DiMB-RE：挖掘科学文献以寻找饮食与微生物组的关联。

DiMB-RE: mining the scientific literature for diet-microbiome associations.

作者信息

Hong Gibong, Hindle Veronica, Veasley Nadine M, Holscher Hannah D, Kilicoglu Halil

机构信息

School of Information Sciences, University of Illinois Urbana-Champaign, Champaign, IL 61820, United States.
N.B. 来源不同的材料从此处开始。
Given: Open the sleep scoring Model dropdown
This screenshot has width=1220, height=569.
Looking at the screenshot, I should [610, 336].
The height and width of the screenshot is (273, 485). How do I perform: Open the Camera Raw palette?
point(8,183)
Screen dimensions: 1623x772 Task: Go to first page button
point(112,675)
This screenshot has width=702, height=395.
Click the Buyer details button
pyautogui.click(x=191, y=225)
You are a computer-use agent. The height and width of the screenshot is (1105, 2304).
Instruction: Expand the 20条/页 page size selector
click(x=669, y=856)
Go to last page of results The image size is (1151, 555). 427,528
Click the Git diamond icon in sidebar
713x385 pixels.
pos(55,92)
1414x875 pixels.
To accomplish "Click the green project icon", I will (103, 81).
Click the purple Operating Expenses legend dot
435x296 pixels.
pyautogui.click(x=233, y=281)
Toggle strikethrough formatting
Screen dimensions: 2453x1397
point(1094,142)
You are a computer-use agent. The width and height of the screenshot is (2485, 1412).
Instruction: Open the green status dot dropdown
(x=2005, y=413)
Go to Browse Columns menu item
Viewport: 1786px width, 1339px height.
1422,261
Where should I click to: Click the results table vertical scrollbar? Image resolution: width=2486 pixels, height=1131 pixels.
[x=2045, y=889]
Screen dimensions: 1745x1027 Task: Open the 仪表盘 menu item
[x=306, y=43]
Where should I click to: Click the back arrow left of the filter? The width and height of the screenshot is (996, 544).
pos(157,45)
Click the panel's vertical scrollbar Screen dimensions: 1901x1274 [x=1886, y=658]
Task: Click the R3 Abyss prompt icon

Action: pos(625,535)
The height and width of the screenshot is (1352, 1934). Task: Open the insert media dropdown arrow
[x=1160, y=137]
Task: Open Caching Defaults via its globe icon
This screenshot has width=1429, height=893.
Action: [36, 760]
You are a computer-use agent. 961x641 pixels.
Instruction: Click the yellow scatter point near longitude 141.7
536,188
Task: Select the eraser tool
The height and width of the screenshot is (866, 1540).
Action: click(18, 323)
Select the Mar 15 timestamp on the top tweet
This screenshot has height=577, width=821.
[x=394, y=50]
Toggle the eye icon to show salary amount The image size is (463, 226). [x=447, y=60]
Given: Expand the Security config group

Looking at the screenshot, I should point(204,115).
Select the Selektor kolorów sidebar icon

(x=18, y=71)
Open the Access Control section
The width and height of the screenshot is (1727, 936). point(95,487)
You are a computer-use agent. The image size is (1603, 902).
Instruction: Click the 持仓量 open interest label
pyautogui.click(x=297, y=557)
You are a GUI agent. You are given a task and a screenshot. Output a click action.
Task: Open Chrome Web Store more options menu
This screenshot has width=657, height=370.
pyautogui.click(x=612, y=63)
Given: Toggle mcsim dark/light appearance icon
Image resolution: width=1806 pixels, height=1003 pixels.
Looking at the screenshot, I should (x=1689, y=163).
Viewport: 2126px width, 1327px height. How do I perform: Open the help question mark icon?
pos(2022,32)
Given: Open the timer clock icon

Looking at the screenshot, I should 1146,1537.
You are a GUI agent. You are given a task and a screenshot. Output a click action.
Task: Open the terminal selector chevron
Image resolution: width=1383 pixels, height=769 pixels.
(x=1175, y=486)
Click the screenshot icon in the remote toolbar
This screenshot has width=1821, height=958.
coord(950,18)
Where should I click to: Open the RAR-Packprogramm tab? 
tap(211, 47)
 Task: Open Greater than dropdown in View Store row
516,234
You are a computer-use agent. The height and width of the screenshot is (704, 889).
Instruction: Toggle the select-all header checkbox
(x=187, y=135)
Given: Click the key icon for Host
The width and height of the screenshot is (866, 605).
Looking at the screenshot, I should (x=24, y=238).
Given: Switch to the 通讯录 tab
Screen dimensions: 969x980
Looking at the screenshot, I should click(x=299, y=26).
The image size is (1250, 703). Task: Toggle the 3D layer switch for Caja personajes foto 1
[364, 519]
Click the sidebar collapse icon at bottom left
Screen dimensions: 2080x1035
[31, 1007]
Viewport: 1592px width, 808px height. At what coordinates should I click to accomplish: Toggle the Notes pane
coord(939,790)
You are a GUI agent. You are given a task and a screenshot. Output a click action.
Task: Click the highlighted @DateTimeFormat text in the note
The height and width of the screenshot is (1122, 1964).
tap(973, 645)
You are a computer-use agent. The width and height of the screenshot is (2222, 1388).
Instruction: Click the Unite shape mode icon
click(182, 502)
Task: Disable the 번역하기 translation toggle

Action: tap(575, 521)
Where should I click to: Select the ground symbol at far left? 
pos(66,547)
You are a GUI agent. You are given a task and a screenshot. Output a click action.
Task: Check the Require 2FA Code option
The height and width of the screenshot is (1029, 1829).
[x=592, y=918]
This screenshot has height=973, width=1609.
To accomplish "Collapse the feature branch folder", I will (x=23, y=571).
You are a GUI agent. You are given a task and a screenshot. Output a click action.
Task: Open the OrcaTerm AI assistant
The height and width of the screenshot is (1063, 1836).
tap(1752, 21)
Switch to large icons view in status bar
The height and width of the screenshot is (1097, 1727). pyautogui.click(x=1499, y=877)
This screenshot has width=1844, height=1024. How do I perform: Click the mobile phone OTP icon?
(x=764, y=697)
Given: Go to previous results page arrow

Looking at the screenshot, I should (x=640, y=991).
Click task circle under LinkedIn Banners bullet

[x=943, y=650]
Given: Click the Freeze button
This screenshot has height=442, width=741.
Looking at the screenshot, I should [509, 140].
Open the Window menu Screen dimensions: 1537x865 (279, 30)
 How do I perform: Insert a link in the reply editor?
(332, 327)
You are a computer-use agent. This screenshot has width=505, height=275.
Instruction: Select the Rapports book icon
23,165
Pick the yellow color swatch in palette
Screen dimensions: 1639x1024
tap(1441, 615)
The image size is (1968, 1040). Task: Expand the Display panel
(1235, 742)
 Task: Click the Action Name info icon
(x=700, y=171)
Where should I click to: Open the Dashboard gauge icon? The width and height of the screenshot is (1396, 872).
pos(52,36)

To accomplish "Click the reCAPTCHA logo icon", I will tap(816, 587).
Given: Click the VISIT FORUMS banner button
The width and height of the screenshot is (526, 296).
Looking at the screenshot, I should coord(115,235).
Department of Food Science and Human Nutrition, University of Illinois Urbana-Champaign, Urbana, IL 61801, United States.

出版信息

J Am Med Inform Assoc. 2025 Jun 1;32(6):998-1006. doi: 10.1093/jamia/ocaf054.

DOI:10.1093/jamia/ocaf054

PMID:40152137

原文链接:https://pmc.ncbi.nlm.nih.gov/articles/PMC12089768/

Abstract

OBJECTIVES

To develop a corpus annotated for diet-microbiome associations from the biomedical literature and train natural language processing (NLP) models to identify these associations, thereby improving the understanding of their role in health and disease, and supporting personalized nutrition strategies.

MATERIALS AND METHODS

We constructed DiMB-RE, a comprehensive corpus annotated with 15 entity types (eg, Nutrient, Microorganism) and 13 relation types (eg, increases, improves) capturing diet-microbiome associations. We fine-tuned and evaluated state-of-the-art NLP models for named entity, trigger, and relation extraction as well as factuality detection using DiMB-RE. In addition, we benchmarked 2 generative large language models (GPT-4o-mini and GPT-4o) on a subset of the dataset in zero- and one-shot settings.

RESULTS

DiMB-RE consists of 14 450 entities and 4206 relationships from 165 publications (including 30 full-text Results sections). Fine-tuned NLP models performed reasonably well for named entity recognition (0.800 F1 score), while end-to-end relation extraction performance was modest (0.445 F1). The use of Results section annotations improved relation extraction. The impact of trigger detection was mixed. Generative models showed lower accuracy compared to fine-tuned models.

DISCUSSION

To our knowledge, DiMB-RE is the largest and most diverse corpus focusing on diet-microbiome interactions. Natural language processing models fine-tuned on DiMB-RE exhibit lower performance compared to similar corpora, highlighting the complexity of information extraction in this domain. Misclassified entities, missed triggers, and cross-sentence relations are the major sources of relation extraction errors.

CONCLUSION

DiMB-RE can serve as a benchmark corpus for biomedical literature mining. DiMB-RE and the NLP models are available at https://github.com/ScienceNLP-Lab/DiMB-RE.

摘要

目的

从生物医学文献中构建一个注释了饮食与微生物组关联的语料库，并训练自然语言处理（NLP）模型来识别这些关联，从而增进对它们在健康和疾病中作用的理解，并支持个性化营养策略。

材料与方法

我们构建了DiMB-RE，这是一个全面的语料库，注释了15种实体类型（如营养素、微生物）和13种关系类型（如增加、改善），用于捕捉饮食与微生物组的关联。我们使用DiMB-RE对最先进的NLP模型进行了微调，并评估了其在命名实体、触发词和关系提取以及事实性检测方面的性能。此外，我们在零样本和单样本设置下，在数据集的一个子集上对2个生成式大语言模型（GPT-4o-mini和GPT-4o）进行了基准测试。

结果

DiMB-RE由来自165篇出版物（包括30篇全文结果部分）的14450个实体和4206个关系组成。微调后的NLP模型在命名实体识别方面表现相当不错（F1分数为0.800），而端到端关系提取性能一般（F1为0.445）。使用结果部分的注释提高了关系提取性能。触发词检测的影响好坏参半。与微调模型相比，生成式模型的准确率较低。